_Exercise data_.
==================================================

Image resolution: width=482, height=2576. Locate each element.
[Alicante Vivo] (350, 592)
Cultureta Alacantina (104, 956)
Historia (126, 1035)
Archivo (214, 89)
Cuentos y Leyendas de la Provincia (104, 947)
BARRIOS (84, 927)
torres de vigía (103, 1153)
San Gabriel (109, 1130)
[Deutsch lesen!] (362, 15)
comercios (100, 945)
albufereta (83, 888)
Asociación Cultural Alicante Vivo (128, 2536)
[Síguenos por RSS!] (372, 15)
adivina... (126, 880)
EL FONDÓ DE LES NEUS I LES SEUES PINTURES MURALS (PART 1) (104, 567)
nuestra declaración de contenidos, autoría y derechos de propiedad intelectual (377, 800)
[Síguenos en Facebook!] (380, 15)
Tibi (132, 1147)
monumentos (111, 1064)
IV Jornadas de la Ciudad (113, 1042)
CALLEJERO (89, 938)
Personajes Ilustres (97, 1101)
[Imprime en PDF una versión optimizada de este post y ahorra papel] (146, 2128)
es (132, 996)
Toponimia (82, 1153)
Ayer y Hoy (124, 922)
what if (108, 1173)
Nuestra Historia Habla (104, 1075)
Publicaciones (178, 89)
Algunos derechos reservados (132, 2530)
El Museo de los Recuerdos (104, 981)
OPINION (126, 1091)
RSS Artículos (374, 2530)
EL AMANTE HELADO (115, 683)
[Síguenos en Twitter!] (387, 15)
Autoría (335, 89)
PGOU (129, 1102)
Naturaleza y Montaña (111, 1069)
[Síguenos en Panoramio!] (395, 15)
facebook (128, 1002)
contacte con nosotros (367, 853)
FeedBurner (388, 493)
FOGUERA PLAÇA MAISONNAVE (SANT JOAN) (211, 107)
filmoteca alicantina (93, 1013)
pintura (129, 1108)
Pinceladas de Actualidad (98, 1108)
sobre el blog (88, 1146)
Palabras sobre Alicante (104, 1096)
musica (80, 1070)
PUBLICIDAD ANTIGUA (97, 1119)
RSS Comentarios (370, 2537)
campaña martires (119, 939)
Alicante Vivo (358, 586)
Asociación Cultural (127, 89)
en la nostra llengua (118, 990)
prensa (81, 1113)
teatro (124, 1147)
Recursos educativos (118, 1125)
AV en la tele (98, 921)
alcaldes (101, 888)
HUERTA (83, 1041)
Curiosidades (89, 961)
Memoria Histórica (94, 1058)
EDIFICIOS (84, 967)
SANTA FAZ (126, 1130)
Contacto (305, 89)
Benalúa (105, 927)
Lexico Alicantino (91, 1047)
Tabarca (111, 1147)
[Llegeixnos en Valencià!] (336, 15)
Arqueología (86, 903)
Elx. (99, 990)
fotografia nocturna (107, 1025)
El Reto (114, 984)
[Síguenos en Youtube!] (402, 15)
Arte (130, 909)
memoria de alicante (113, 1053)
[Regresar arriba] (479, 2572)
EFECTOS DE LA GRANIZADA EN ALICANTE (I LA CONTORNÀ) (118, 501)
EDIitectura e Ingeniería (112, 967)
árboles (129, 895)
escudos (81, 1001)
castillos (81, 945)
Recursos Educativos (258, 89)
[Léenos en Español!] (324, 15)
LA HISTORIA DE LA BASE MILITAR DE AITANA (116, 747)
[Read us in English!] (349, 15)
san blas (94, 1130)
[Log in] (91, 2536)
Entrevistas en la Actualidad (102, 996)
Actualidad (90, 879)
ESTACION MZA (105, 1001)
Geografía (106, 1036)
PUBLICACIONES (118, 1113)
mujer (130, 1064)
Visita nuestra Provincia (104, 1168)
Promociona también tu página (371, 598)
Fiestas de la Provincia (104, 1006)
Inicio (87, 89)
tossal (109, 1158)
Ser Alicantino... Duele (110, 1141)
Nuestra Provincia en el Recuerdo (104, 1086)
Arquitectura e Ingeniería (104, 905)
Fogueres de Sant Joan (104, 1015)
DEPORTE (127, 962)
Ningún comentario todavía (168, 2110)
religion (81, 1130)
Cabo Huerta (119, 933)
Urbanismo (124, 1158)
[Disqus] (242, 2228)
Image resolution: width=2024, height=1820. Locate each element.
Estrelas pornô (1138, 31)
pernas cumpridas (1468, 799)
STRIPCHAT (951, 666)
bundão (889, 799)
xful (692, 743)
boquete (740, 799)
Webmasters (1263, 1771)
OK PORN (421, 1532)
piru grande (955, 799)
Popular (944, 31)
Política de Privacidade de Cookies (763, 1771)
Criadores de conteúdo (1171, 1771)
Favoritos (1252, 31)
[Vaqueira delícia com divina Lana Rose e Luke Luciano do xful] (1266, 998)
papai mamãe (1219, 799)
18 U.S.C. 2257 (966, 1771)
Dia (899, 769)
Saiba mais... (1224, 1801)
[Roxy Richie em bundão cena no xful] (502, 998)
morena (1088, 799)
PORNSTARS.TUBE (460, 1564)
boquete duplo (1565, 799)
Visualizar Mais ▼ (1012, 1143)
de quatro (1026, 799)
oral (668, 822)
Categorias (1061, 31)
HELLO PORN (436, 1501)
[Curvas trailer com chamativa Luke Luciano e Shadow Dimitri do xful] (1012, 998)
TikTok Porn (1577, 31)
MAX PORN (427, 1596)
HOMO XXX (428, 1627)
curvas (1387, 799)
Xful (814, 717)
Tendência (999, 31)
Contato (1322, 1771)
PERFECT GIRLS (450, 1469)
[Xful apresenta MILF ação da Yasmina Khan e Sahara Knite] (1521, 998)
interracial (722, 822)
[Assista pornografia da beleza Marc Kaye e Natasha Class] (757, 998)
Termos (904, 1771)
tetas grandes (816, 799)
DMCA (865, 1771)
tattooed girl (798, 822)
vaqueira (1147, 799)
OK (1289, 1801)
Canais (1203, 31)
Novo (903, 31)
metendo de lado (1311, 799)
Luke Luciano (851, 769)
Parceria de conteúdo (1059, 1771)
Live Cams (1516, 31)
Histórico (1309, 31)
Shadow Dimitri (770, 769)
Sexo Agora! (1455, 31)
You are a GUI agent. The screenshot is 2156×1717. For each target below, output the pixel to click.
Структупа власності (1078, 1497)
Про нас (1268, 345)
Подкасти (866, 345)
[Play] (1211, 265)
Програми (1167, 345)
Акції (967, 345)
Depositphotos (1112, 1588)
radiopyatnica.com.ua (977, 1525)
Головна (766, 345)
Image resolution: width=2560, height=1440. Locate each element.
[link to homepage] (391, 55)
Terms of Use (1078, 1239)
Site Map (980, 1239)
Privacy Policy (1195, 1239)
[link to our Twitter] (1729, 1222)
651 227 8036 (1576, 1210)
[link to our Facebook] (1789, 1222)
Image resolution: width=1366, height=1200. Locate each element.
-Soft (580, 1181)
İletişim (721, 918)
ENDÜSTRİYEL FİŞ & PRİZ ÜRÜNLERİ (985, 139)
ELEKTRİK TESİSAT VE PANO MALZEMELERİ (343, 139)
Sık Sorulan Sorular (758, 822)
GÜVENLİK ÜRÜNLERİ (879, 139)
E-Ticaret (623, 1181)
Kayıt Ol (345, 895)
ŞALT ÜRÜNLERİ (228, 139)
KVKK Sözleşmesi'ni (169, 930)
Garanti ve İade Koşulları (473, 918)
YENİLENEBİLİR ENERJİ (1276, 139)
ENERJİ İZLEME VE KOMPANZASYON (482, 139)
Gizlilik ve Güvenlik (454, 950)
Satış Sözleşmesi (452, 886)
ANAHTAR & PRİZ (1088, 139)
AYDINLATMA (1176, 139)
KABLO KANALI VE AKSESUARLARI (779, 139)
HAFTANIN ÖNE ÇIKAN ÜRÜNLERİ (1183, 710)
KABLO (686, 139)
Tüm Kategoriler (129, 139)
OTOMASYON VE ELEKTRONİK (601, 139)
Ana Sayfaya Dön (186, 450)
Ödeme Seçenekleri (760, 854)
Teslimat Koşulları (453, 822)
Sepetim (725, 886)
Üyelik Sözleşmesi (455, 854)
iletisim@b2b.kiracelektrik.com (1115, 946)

==================================================

_Work task_.
Tally the lines in the listing that hold the string "sobre"; your reply is that total alone.

_Answer section_.
2